I don't believe that this is a case with all communistic countries today. Maybe Cuba is similar but in North Korea people are probably too brainwashed and not sufficiently educated to be willing to reject communism.

Yeah, that’s the thing I keep seeing, and frankly I agree with, especially since it’s been the dominant moral theme of a replacement for Christian morality. The thing is that for a long time, Hitler was Satan of a new religion in some sense with things like fascism, religious zealotry by Christians (Islam gets a pass here), bigotry, and prudishness as major sins.

And this version of the story has been used countless times to justify our own wars of aggression, or intervention in purely domestic affairs or civil wars. It’s been the cause to force globalization, migration, DEI, LGBTQ, and other social and economic realignments on people. And it’s been used to keep countries in line. For 75 years, if your country was accused of being fascist in some way, at the least you’d be cut off from trade, and at worst bombs would be+heading your way.

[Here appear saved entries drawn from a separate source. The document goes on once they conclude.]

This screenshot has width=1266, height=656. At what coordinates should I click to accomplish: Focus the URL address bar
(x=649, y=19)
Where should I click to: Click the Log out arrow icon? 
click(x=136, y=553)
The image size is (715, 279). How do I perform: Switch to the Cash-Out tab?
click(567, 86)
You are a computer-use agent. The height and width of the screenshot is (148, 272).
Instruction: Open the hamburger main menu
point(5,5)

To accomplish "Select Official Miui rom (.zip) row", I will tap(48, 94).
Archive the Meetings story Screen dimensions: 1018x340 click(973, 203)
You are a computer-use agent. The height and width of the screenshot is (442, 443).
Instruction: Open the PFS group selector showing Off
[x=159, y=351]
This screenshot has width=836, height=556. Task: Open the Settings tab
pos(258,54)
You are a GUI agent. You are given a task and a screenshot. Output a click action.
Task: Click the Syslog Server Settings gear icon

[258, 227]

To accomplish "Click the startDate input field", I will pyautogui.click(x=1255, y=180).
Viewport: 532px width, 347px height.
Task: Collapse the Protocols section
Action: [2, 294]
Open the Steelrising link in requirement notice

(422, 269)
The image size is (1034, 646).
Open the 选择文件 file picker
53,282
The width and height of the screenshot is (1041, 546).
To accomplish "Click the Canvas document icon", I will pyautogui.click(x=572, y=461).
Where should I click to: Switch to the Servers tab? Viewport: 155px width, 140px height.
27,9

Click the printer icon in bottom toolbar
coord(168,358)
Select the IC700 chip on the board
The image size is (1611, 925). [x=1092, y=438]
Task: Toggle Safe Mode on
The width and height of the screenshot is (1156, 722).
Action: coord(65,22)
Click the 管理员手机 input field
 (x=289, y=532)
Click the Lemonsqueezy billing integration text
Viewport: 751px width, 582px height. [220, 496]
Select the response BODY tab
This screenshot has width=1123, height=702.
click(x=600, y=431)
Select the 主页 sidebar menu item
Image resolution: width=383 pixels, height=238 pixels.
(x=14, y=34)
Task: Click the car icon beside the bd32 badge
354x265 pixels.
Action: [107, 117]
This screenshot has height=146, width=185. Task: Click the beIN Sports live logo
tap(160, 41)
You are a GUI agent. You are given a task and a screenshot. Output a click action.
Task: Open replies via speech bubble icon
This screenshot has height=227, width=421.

For 75 years, if your country was accused of being fascist in some way, at the least you’d be cut off from trade, and at worst bombs would be+heading your way.

Your chance of being bombed was much greater if your country was communist. The US got along much better with the fascists.

Calm down, he was saying people get accused of fascism erroneously, not that fascists are persecuted.

Well, no, he said that mere accusations of fascism would get a country "at least" get cut off from trade and possibly bombed. It's a pretty outlandish statement and @upsidedownmotter's objection is warranted.

Though I think @MaiqTheTrue's overall point is valid and important.